Я вдруг почувствовала, что это куда лучше, чем поцелуй. «Не волнуйся», – только и сказала мама. Любопытно, что она словно понимала, кáк мне надоели косы, причинявшие мне столько горестей в школе. Во всяком случае, она уложила их на моей голове, укрепив цветными лентами: «Вот теперь ты совсем как Павлова!»
У входа в дом стояли дрожки. Я стала обходить их, но мама уже села внутрь и позвала меня: «Иди садись. Прима-балеринам не к лицу ходить в театр пешком…» Впрочем, лучше бы я пошла в театр пешком. Тогда было два типа дрожек, которые нанимали для поездок. Те, что подороже, имели мягкие сиденья и колеса на резиновых шинах, чтобы седоков не так трясло. А у дешевых дрожек колеса были с металлическими ободами и сиденья жесткие, ничем не покрытые, так что при езде по булыжной мостовой любая неровность больно отзывалась и в спине, и в желудке… Мы наняли, разумеется, дешевые дрожки, хотя и это было для нас тогда невообразимой роскошью. Бедная мама хотела сделать как лучше, но пока мы ехали, меня стало сильно тошнить. Мой скудный завтрак то и дело устремлялся вверх, в горло, а я все время глотала, чтобы он оставался внизу. Наконец мы подъехали к зданию варшавской Императорской оперы и сошли на землю. Я огляделась вокруг, не обращая никакого внимания на красоты Театральной площади и думая лишь о том, что здесь, в этом огромном пустынном пространстве нет ни единого укромного места, где бы меня вытошнило незаметно для окружающих… Между тем нас направили ко входу, находившемуся с задней стороны этого огромного здания в неоклассическом стиле: ведь в нем находился не только большой театральный зал, где давали балетные и оперные представления, но еще и драматический театр – в зале меньших размеров, а также школа драматического искусства, балетная школа, классы для репетиций, декораторские мастерские, бутафорские и костюмерные цеха и множество помещений, которые требовались для управления столь сложным организмом и его функционирования. Все это было устроено вокруг открытого внутреннего двора, где в хорошую погоду красили декорации, а кроме того, через двор можно быстрее всего пройти из одной части здания в другую. Я не заметила ни роскошного Оперного кафе рядом с главным входом в здании оперы, ни того, как мы, повернув за угол, прошли мимо входов в драматический театр и театральную академию, завернули еще за один угол. Я лишь чувствовала, как с каждым шагом у меня в желудке бурлит все сильнее и сильнее. Я подергала маму за руку: «Мама, по-моему, я не…» Едва взглянув на меня, она сразу все поняла. Чтобы как-то поправить положение, она вынула из своей сумочки мятную пастилку и отправила ее мне в рот.

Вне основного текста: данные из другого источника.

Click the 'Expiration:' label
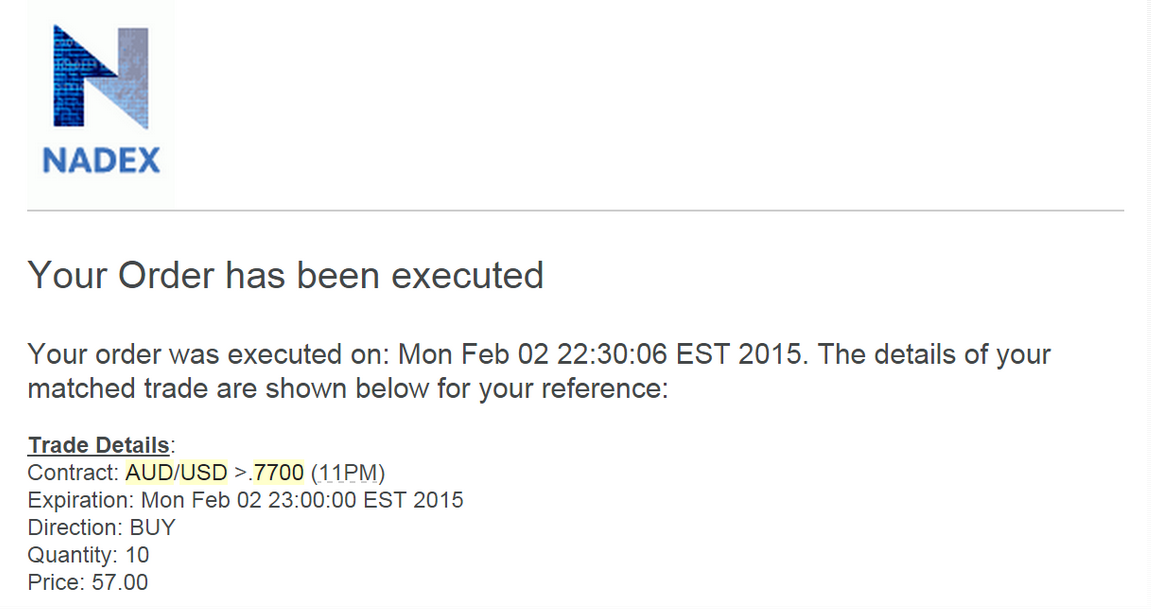 pyautogui.click(x=81, y=501)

Мы прошли по сводчатой галерее, которая привела нас в фойе, где стояла огромная толпа девочек со своими матерями. Вскоре там появилась женщина со спокойным, чуть насмешливым выражением лица. Оглядев всех, она хлопнула в ладони и сказала: «Прошу внимания! Внимание!! Со мной пойдут только девочки. Мамам придется ожидать здесь». Кто-то из детей тут же заплакал, некоторые родители стали выражать свое недоумение. «Не стоит волноваться, не волнуйтесь, – сказала дама. – Все будет хорошо». Голос у нее был ласковым, добрым и соответствовал выражению ее лица. Все же я было попятилась назад, но мама подтолкнула меня вперед, к ней. «Если хочешь быть там, тогда иди! – прошептала мама. – А не то пошли домой».

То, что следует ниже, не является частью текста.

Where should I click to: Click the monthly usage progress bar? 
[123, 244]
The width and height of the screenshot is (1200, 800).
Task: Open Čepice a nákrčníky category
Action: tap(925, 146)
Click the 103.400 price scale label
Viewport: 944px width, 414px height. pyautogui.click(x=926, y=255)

Я с большой неохотой оторвалась от мамы и в результате оказалась последней, за мной шла лишь женщина, которая всех нас вызвала. Пока мы двигались по длинному коридору, мне стало совсем плохо, и я поняла, что мятная пастилка мне ничуть не помогла. Вдруг чья-то рука, крепко ухватив меня за плечо, повела в сторону прямо в маленькую уборную. Меня нагнули над раковиной, и голос скомандовал: «Сунь палец в горло, да поглубже, чтобы тебя вырвало». Я повиновалась. Из моих глаз брызнули слезы, но сразу же стало легче. Я взглянула на ту, кто меня сюда привел, – это была все та же дама. Улыбаясь, она смочила полотенце и аккуратно вытерла мне уголки губ. «Не бойся, – сказала она. – Когда я первый раз пришла сюда, со мной случилось то же самое». Она вынула флакон духов и немного подушила меня вокруг губ и на лбу. «Ну вот и все. Теперь ты пахнешь так же чудно, как и выглядишь».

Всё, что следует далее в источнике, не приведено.